We did some digging for this ProtonVPN review and can say that it’s a very different beast – the company actually has a few things to say about privacy and security! Honestly, it’s understandable, if for no other reason than the reputation of ProtonMail (the biggest and safest encrypted mail service).
Let’s have a look at just what you’re getting with ProtonVPN.
Secure VPN products require a comprehensive, all-encompassing approach. We begin with the basics – encryption. Like many of the best tools on the market, ProtonVPN uses an AES-256 cipher with a 2048-bit RSA handshake and HMAC SHA 256 authentication. That’s a technical way of saying “it would take the computing power of the whole world all the time in the universe to break this encryption”. Granted, this isn’t unique, and some VPN services offer even greater encryption. At this juncture, we’d just like to say that there is no such thing as more unbreakable.

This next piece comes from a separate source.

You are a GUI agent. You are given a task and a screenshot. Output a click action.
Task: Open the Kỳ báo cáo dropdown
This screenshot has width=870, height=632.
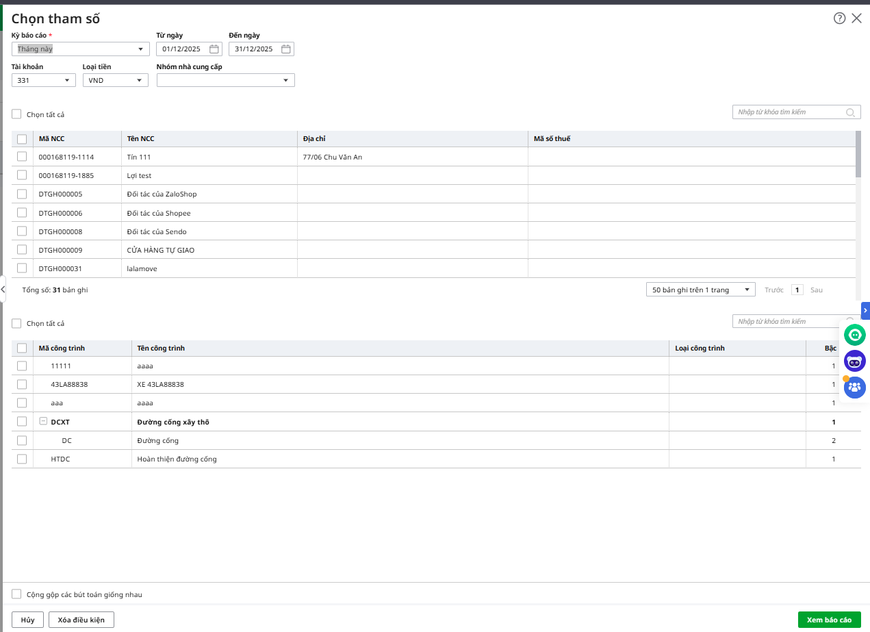(140, 49)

ProtonVPN offers DNS leak protection on the client side as well as a private DNS network. This should ensure the prevention of most DNS leak situations. Our ProtonVPN review team is currently unaware of any ProtonVPN vulnerabilities in this department, but let’s see just what that means! Whenever you enter some URL into your browser address bar, the first thing your computer must do is translate the hostname into an IP address.
For that to happen, it must contact a DNS (Domain Name Server), which performs the function of a digital phone book. If your VPN service has no DNS leak protection feature, sometimes these DNS requests will be executed outside the VPN tunnel by your regular ISP-provided DNS. In practice, that means you’re telling your ISP what you’re doing on the internet! ProtonVPN is one of the services where this type of thing is highly unlikely.
There have been reports that ProtonVPN is susceptible to the notorious WebRTC leak. This would mean there is the potential to leak your IP address through the browser’s WebRTC functionality. However, at the moment our tests for this ProtonVPN review tests show that this is not the case. The situation with IPv6 leaks is less clear, but any allegations about ProtonVPN’s IPv6 leaks lack substantiation. All in all, we can say that this is a leak-free VPN service.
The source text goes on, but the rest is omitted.